New research presented today at the International Society for Stem Cell Research (ISSCR) 2026 Annual Meeting explores an approach that could expand the potential of cell replacement therapy for type 1 diabetes by assessing whether immune-modified allogeneic insulin-producing cells can survive and function without chronic immunosuppression.
This research addresses one of the central challenges of the field: overcoming immune rejection, which has limited the widespread use of islet- and stem cell-based replacement therapies for type 1 diabetes.

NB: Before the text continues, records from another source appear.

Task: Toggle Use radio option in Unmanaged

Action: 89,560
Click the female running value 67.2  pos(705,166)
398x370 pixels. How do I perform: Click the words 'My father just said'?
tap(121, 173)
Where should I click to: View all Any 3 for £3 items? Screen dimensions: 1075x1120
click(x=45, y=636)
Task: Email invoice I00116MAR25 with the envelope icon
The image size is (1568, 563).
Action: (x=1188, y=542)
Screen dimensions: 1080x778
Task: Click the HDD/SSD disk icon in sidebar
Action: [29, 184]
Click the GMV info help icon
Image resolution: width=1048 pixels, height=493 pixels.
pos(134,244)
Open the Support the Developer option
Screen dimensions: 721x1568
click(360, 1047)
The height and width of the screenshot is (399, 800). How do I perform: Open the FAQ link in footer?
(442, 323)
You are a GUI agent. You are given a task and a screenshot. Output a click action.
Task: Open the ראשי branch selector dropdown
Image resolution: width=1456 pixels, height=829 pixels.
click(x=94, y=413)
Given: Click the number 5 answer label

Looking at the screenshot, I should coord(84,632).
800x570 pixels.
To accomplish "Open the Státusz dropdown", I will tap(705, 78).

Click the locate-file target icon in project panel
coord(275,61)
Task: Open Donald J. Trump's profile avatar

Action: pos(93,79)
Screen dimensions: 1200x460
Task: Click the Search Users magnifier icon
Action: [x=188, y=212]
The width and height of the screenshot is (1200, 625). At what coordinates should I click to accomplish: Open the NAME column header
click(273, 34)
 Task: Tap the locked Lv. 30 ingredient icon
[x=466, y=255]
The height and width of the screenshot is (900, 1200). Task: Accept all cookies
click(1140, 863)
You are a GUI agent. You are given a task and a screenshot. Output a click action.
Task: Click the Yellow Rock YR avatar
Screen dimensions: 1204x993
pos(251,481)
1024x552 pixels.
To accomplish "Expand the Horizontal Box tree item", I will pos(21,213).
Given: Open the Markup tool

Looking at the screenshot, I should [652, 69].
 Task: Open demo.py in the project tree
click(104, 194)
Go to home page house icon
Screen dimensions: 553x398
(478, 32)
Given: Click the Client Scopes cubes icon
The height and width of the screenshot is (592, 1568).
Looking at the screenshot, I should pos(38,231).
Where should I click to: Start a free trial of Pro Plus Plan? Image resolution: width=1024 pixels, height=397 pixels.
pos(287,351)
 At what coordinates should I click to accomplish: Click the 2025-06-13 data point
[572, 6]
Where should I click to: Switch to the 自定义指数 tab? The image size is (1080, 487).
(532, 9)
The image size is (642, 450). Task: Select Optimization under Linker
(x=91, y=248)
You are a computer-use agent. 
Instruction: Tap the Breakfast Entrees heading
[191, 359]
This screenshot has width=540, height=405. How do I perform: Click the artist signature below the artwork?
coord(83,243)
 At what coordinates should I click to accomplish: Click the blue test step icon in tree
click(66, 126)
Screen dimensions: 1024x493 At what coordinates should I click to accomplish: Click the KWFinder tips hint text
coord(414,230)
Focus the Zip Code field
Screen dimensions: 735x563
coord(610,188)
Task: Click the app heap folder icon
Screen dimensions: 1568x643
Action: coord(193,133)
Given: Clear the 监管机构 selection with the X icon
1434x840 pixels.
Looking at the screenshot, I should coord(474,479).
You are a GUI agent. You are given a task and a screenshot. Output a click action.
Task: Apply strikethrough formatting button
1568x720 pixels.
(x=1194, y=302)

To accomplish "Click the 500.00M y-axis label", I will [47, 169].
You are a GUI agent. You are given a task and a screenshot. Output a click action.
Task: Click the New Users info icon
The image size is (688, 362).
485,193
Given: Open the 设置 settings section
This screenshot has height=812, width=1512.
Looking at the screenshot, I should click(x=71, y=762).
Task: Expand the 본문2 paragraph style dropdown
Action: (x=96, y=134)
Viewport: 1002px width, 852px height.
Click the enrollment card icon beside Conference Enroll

“Type 1 diabetes is still primarily treated by replacing insulin, rather than replacing lost insulin-producing cells,” Sonya Schlöpfer, MD, of Cedars-Sinai Medical Center in the US, and visiting professor at Uppsala University, Sweden, told the conference. “Our goal is to develop cell replacement approaches that can survive and function without chronic immunosuppression, with a long-term vision to provide curative therapies for patients with type 1 diabetes.”
This first-in-human study aims to assess whether hypoimmune engineering allows transplanted allogeneic cells to survive, remain protected from immune attack, and function without the need for chronic immunosuppression.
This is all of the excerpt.